Quelle: Bundesarbeitsgericht, Urteil vom 16.04.2008, 7 AZR 1048/06

Verlängerung sachgrundlos befristeter Arbeitsverträge

Grundsätzlich können gem. § 14 Abs. 2 S. 1 Teilzeitbefristungsgesetz (TzBfG) Arbeitsverträge ohne Sachgrund nur bis zu einer Gesamtdauer von 2 Jahren wirksam befristet werden, wobei es aber möglich ist innerhalb dieser Gesamtdauer die Befristung dreimalig zu verlängern, wenn zunächst eine kürzere Befristungszeit vereinbart wurde. Eine Verlängerung in diesem Sinne liegt nach Auffassung des Bundesarbeitsgerichtes jedoch nur vor, wenn mit der vereinbarten Arbeitsvertragsänderung ausschließlich die Vertragsdauer verlängert wird. Werden anlässlich der Verlängerung der Befristung auch andere Vertragsbedingungen geändert (z.B. Arbeitszeit), so handelt es sich um den Neuabschluss eines befristeten Arbeitsvertrages, dessen Befristung wegen des sog. absoluten Anschlussverbotes (zwischen ein- und denselben Arbeitsvertragsparteien kann ohne Sachgrund nur einmalig ein befristeter Arbeitsvertrag wirksam abgeschlossen werden) unzulässig ist. Dies hat zur Folge, dass automatisch ein unbefristetes Arbeitsverhältnis entsteht.

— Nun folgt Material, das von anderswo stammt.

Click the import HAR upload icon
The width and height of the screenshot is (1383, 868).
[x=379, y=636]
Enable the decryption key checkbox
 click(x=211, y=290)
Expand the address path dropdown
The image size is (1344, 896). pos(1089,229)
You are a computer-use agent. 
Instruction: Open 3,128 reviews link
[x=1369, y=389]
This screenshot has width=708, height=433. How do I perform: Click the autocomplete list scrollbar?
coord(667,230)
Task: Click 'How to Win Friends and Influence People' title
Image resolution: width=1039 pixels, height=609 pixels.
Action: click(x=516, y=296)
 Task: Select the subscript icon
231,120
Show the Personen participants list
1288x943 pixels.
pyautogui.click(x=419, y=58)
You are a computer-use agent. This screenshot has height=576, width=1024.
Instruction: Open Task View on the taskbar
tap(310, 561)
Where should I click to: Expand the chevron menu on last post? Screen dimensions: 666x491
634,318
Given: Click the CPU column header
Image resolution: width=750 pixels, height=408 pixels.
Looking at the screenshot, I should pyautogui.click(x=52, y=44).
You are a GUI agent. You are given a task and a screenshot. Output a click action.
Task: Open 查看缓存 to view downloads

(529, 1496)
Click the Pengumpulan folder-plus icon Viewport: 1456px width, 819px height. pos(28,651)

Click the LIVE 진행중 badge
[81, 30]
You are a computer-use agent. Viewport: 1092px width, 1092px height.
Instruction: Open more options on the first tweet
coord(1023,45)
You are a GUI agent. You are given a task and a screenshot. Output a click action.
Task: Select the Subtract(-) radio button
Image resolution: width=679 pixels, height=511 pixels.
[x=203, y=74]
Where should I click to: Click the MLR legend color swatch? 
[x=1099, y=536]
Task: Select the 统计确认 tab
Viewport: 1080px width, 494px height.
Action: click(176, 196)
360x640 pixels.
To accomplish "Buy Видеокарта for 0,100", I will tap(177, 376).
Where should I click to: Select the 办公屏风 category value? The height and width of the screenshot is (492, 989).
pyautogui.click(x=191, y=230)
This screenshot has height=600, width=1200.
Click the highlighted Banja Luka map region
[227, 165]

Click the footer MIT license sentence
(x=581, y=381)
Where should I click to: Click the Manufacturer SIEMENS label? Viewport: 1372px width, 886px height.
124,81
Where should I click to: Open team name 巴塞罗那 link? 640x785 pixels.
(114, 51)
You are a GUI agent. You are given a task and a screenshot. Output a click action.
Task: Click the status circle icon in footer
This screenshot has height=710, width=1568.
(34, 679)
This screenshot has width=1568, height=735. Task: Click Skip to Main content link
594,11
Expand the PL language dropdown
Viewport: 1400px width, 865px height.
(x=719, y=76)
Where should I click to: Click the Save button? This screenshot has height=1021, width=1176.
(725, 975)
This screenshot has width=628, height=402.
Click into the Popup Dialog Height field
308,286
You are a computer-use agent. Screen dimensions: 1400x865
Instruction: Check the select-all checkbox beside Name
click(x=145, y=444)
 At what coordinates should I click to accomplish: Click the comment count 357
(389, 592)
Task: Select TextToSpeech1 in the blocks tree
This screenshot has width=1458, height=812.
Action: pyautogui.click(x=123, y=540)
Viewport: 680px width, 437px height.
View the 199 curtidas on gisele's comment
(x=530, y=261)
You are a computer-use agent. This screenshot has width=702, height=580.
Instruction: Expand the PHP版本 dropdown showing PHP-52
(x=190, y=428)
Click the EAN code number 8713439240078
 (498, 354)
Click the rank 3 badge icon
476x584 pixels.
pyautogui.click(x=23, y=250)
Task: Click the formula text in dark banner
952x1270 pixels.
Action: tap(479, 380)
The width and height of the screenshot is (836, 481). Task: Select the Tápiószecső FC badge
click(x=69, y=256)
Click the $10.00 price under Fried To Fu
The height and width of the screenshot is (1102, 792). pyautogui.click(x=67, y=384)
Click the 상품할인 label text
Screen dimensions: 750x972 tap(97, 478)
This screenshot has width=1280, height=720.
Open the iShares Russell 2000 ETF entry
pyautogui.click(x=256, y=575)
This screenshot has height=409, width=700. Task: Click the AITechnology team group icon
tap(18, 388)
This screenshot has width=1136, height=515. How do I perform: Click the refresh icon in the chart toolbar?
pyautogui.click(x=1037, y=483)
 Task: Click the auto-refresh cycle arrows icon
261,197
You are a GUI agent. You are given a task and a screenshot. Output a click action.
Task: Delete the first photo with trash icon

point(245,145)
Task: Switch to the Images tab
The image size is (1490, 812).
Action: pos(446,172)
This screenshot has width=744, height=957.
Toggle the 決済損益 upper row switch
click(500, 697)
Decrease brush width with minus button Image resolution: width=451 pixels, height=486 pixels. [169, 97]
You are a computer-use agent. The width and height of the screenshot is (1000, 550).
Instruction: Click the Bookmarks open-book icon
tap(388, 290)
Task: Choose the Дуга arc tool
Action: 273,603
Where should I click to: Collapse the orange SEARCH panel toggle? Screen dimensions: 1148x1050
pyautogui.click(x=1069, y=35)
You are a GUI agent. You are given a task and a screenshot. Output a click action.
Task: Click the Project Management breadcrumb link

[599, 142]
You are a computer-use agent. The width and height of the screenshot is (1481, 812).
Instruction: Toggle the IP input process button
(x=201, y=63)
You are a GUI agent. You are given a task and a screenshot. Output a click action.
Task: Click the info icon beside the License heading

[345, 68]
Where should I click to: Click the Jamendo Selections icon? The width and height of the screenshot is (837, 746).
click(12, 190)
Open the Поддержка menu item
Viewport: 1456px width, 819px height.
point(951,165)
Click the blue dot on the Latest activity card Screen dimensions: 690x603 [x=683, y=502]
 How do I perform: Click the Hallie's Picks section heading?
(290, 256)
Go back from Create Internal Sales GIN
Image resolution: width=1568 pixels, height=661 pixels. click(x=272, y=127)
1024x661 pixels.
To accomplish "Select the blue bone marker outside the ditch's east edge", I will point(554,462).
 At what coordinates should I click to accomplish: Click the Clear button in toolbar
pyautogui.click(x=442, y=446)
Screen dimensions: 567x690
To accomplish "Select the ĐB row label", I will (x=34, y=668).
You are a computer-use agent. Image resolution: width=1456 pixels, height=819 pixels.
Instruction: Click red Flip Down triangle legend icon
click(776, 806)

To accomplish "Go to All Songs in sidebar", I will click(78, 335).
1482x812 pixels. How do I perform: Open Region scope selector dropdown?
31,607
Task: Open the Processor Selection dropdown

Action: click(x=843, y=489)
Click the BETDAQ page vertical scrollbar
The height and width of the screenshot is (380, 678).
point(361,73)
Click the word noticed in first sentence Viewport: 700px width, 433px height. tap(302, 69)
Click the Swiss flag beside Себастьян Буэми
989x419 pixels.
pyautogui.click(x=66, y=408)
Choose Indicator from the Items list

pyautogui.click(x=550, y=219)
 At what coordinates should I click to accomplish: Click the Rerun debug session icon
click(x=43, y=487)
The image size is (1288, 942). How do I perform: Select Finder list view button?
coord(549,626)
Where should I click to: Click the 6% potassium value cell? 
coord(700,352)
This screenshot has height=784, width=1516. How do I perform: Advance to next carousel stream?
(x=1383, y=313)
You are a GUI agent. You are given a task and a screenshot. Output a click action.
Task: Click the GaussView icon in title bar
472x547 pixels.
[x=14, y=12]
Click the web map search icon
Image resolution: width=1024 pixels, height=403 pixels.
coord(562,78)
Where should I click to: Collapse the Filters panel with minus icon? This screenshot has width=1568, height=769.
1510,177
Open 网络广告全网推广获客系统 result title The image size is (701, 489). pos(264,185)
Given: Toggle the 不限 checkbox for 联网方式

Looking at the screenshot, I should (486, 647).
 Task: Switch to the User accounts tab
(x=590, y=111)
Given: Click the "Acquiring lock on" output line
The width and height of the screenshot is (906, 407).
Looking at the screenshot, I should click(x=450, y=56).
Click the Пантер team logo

Quelle: Bundesarbeitsgericht, Urteil vom 16.01.2008, 7 AZR 603/06

Befristete Anschlussbeschäftigung nach Ausbildung

Die Befristung eines Arbeitsvertrags bedarf abgesehen von einer sachgrundlosen Befristung gem. § 14 Abs. 2 TzBfG grundsätzlich eines sachlichen Grundes. Nach § 14 Abs. 1 Satz 2 Nr. 2 TzBfG liegt ein sachlicher Grund unter anderem vor, wenn die Befristung im Anschluss an eine Ausbildung erfolgt, um den Übergang des Arbeitnehmers in eine Anschlussbeschäftigung zu erleichtern. Diese Vorschrift ermöglicht nach einer jetzt veröffentlichten Pressemitteilung des Bundesarbeitsgerichtes jedoch nur den einmaligen Abschluss eines befristeten Arbeitsvertrags nach dem Ende der Ausbildung. Weitere befristete Arbeitsverträge können nicht auf den in § 14 Abs. 1 Satz 2 Nr. 2 TzBfG normierten Sachgrund gestützt werden.

Quelle: Bundesarbeitsgericht, Urteil vom 10.10.2007, 7 AZR 795/06

Quelle: Pressemitteilung des BAG Nr. 71/07 vom 10.10.2007

Schriftformerfordernis – Verlängerung eines befristeten Arbeitsvertrages

Soll ein befristeter Arbeitsvertrag verlängert werden, so ist das Schriftformerfordernis des § 14 Abs. 4 TzBfG zu beachten. Nach einem Urteil des Bundesarbeitsgerichts genügt es jedoch, wenn eine Vertragspartei in einem von ihr unterzeichneten Schreiben an die andere Vertragspartei den Abschluss eines befristeten Arbeitsvertrages anbietet und die andere Partei dieses Angebot annimmt, indem sie das Schriftstück ebenfalls unterzeichnet.